New Lesson Plan Makes Lincoln More than an Historical Figure
WASHINGTON – Teachers who have helped their students grasp the key dates, places, events, and people in Civil War history now have the chance to flesh out one of the period’s most prominent individuals, Abraham Lincoln. The National Trust for Historic Preservation, which administers President Lincoln’s Cottage, American University graduate students, and the National Park Service’s Teaching with Historic Places program worked together to create the new online lesson plan President Lincoln’s Cottage: A Retreat, which uses the White House resident’s second home as a foundation on which to construct a portrait of him. You can reach this lesson plan and others from http://www.nps.gov/history/nr/twhp/.
In President Lincoln’s Cottage, Lincoln appears as a husband and father as well as a national leader. Students glimpse him spending quality time with his family by taking a carriage ride with his wife and playing checkers with his son. A reading from the journal of poet Walt Whitman indicates Lincoln’s humility, for the poet observes the simplicity of the president’s clothing and carriage. While Whitman states directly that Lincoln “looks about as ordinary in attire, etc., as the commonest man,” readers learn without being told that the president, who returns Whitman’s bows as he passes the poet on his way to or from the White House, does not consider himself above common men. Just as Whitman detects an underlying sorrow in Lincoln’s gaze, students sense, in the lesson’s third reading, the president’s burdened state, as he describes hearing of a Union loss in battle and vowing to issue the Emancipation Proclamation.
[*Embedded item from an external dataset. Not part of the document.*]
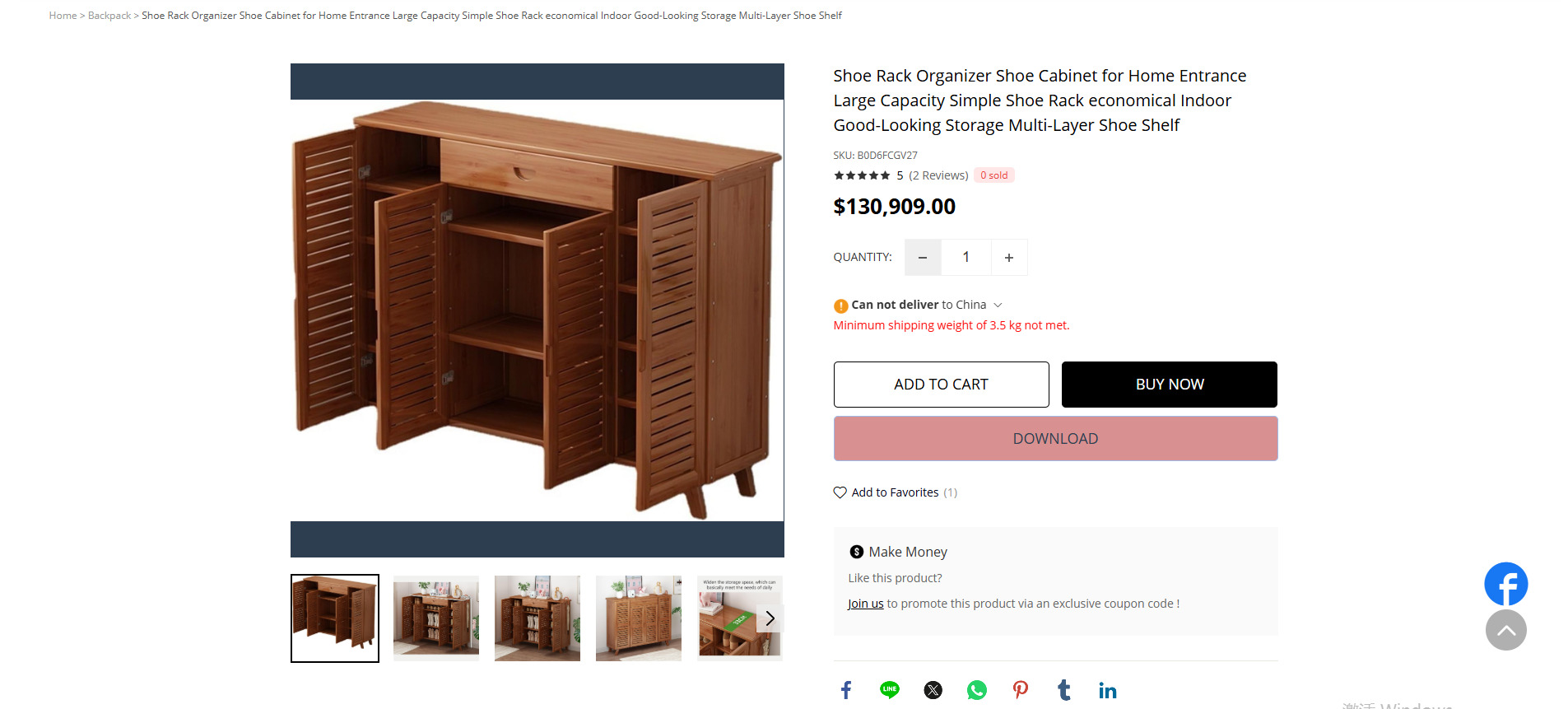Go to Home breadcrumb
The image size is (1568, 709).
point(63,16)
In addition to readings, the lesson provides background information; a discussion prompt to draw students into the lesson; maps showing the commute between the White House and Lincoln’s retreat; historic images; and activities, such as analyzing a debated issue in current events, that make the lesson relevant to students or make real for them the challenges that confronted America’s government over the issue of emancipation. Teachers can find online not only this lesson but also guidelines for the effective use of any of the Teaching with Historic Places lesson plans.
President Lincoln’s Cottage is the 138th plan in this series, in producing which the National Park Service uses the National Register of Historic Places to enrich traditional classroom instruction in history, social studies, civics, and other subjects. The lessons are indexed by states, historic themes, time periods, learning skills, and history and social studies standards to help educators use them effectively. The National Park Service invites teachers to work with this lesson plan focused on the importance of Abraham Lincoln’s family retreat at the Soldiers’ Home in Washington, DC. In doing so, they will expand their students’ knowledge of Lincoln’s life and improve their understanding of how he intermingled his public and private activities during the Civil War.